What you write must match, character for character, the lines from the one with "The image size is (1105, 622)." down to the one with "You are a GUI" in the listing below, minus its pictures.
....................
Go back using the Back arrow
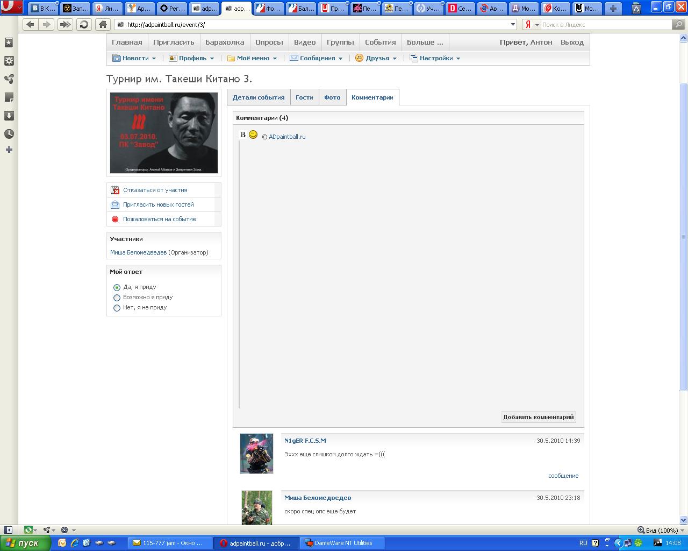The image size is (688, 551). coord(30,24)
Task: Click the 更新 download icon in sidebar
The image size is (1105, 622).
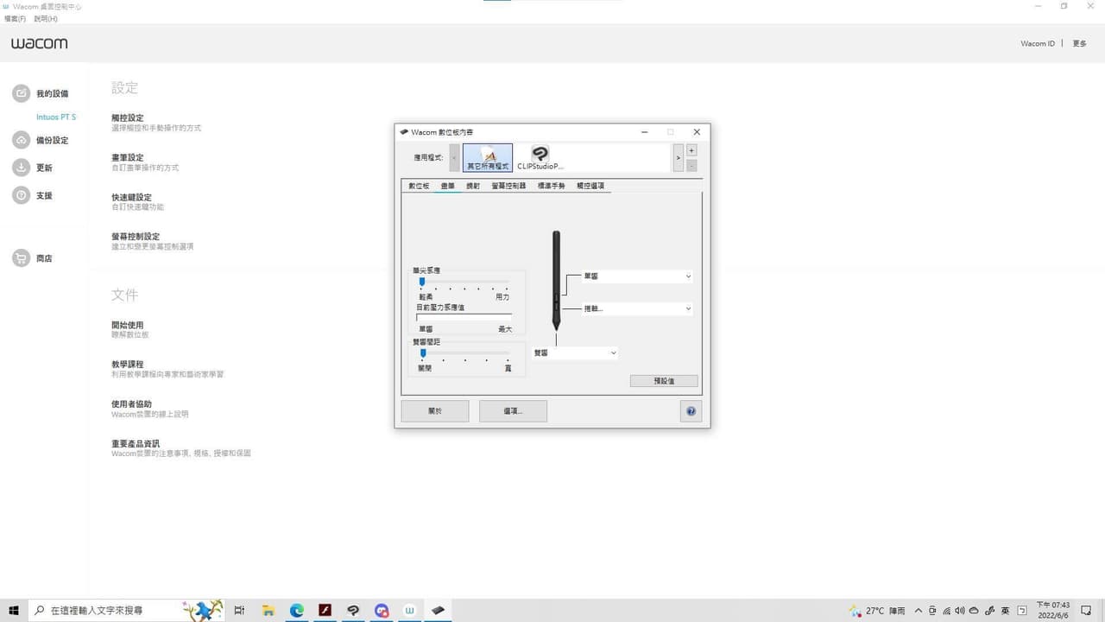Action: coord(22,168)
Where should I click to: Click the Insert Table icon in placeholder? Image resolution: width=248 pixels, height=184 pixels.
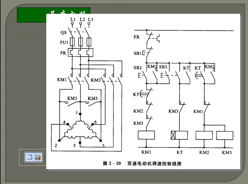pyautogui.click(x=29, y=157)
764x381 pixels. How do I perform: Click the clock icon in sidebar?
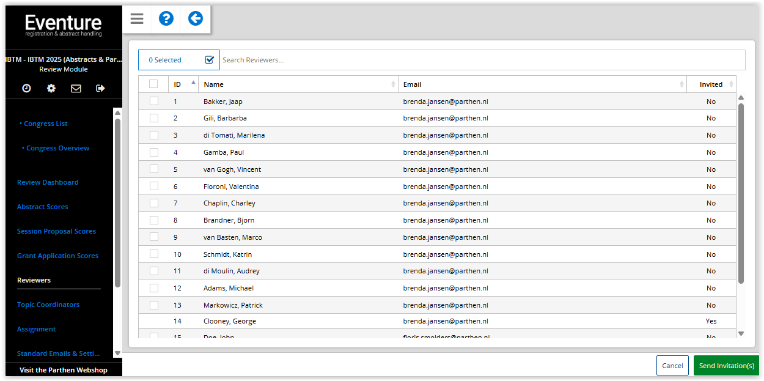pos(26,88)
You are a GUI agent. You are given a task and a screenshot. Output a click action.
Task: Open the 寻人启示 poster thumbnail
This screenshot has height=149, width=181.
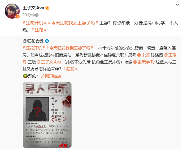(x=47, y=115)
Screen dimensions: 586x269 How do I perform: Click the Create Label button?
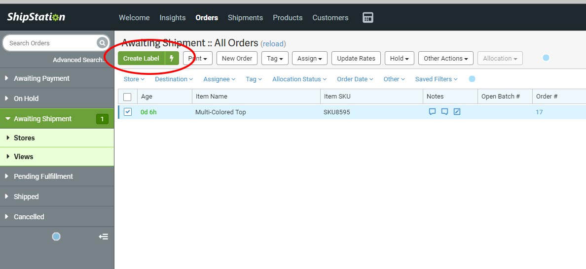click(141, 58)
....................
• [Exercise response]:
The image size is (1105, 622).
Action: coord(22,168)
Where should I click to: Click the Insert Table icon in placeholder? Image resolution: width=248 pixels, height=184 pixels.
pyautogui.click(x=29, y=157)
764x381 pixels. How do I perform: Click the clock icon in sidebar?
pos(26,88)
You are a GUI agent. You are given a task and a screenshot. Output a click action.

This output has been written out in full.